Gabriel Tate, Time Out, 19th January 2013

Of all the mysteries in Julia Davis's latest series, Hunderby, perhaps none can trump that surrounding its revered creator.

How, interviewers have repeatedly wondered, can the reserved, self-deprecating woman in front of them be the same one responsible for some of the most disturbing TV comedy of the last decade? Chiefly Nighty Night, the sadistic sick-com which saw a deranged suburbanite breaking up marriages, poisoning priests, and inseminating herself with semen-spattered pie and mash. And then Lizzie and Sarah, a 2010 pilot about two abused wives whose wet-weekend-in-Dungeness levels of bleakness convinced the BBC to schedule it in the treasured time-slot prefacing late-night Ceefax.

Well, the plot only thickens with, Hunderby, which is less overtly shocking than those previous works but just as bizarre: a Gothic burlesque both finely mounted and fetidly imagined. Set in "the year of the Lord 1831", as the sonorous narration has it, it tells the story of a shipwrecked, amnesiac ingénue (Alexandra Roach) who washes up in an English coastal village and falls into marriage with its widowed pastor, Edmund. But her real misfortune is to have been cast into a particularly demented riff on Daphne du Maurier's Rebecca, complete with devious housekeeper Dorothy, played by Davis herself, gruesome meal options, and endless servings of verbal and physical humiliation. "I take much comfort from your simplicity ... both of looks and character," Roach's hubby-to-be tells her early on, getting things off to a deliciously inauspicious start.

The script, needless to say, is one, long zinger, parodying high-falutin' costume-drama diction with an exquisite mixture of savagery and scatology.
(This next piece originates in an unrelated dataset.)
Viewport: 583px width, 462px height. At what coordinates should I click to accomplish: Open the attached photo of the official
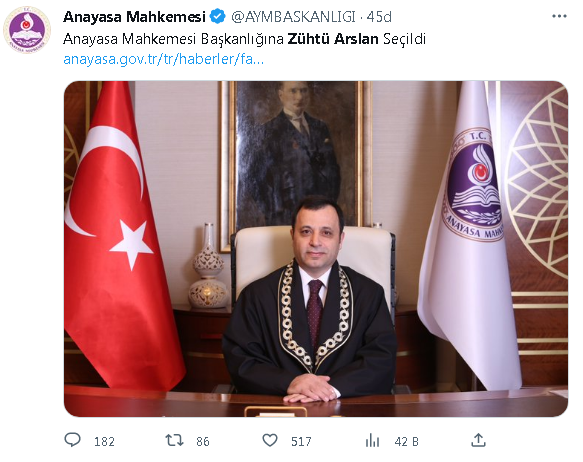pos(316,249)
I loved Edmund's excruciating comparison of his first and second wives' pudenda: "Arabelle was smooth as ham - nature did not busy her broken mound with such a black and forceful brush". And Dorothy's sombre update on her master's mother's medical condition: "Her bowel has still not spoken, Sir ... though I fancy I caught a whisper." I could go on - and certainly will outside this column, so watch out friends, colleagues and quote-haters! - with countless other lines, whose surreal artistry you wanted to roll over your tongue and savour. Meanwhile Nighty Night fans will know what I mean when I say that the phrase "bubbly milk" could well become the new "Hiya Kath!"

But will the series have the impact of that cult favourite? Probably not - for all its perverse imagination, the tone is more muted, the humour less obvious and the literary conceit possibly more limiting. Though what chance it has rests with Davis's fabulously callous Dorothy; with her Medusa-like stare and simmering sexual pathology, she makes Mrs Danvers look like Mrs Doubtfire.
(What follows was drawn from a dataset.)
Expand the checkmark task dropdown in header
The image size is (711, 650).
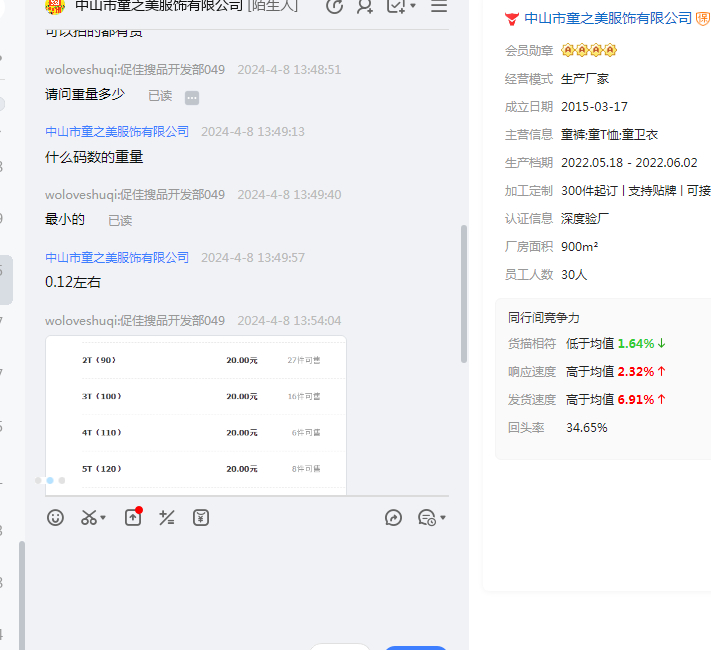[x=413, y=7]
Hugh Montgomery, The Independent, 2nd September 2012

Doomed romance, bad luck and sexual confusion are hallmarks of the work of both Daphne Du Maurier and Julia Davis, so this sordid eight-part marriage of the two feels entirely natural. As a homage to Rebecca and the like, Hunderby is sublime: the turns of phrase are deft, the performances arch and loaded with menace, and the wider production superbly detailed. And, importantly, room is also made for a cock-n-balls gag. Davis herself is Mrs Danvers surrogate Dorothy, pining after her late mistress (whose 'broken mound was as smooth as ham') and plotting against her new one, Helene (doe-eyed Alexandra Roach), the shipwreck survivor courted by uptight pastor Edmund (Alex McQueen). Claustrophobic and grimly hilarious in the manner of Davis's best work, it's a triumphant opening double bill.
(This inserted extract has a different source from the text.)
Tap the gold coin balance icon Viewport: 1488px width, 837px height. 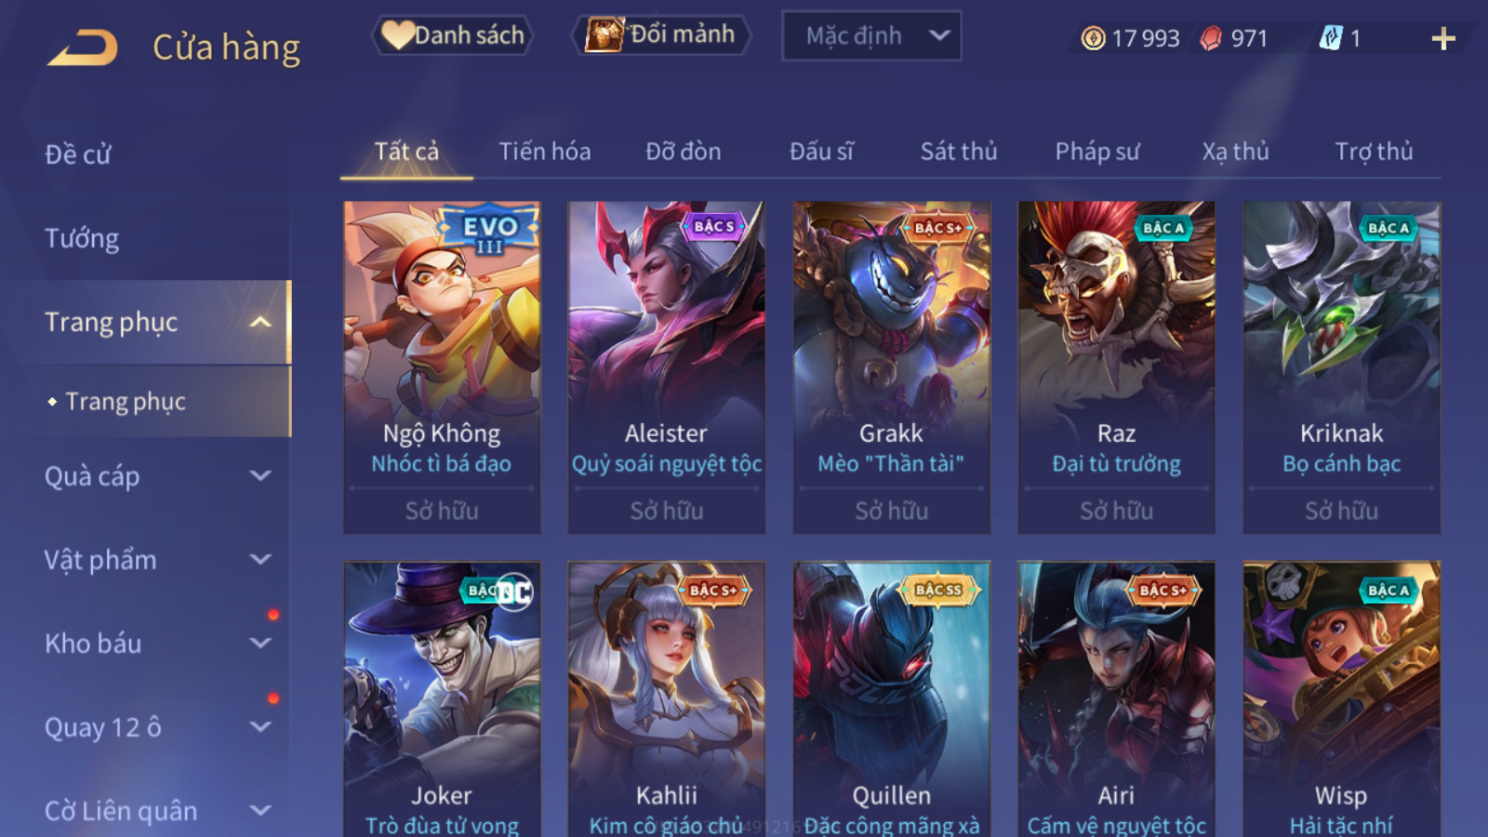pyautogui.click(x=1093, y=38)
Gabriel Tate, Time Out, 27th August 2012

In her first series since the terrific Nighty Night, writer and comic actress Julia Davis brings her dark humour to a homage to Daphne du Maurier's Rebecca. With Davis's signature mix of double entendre, wince-making comedy and absurdity, this eight-part series, set in the 19th century, begins with a shipwreck. Survivor Helene (Alexandra Roach) is washed up on an English shore and rescued by the local pastor, who promptly asks her to marry him. This riles jealous housekeeper Dorothy (Davis).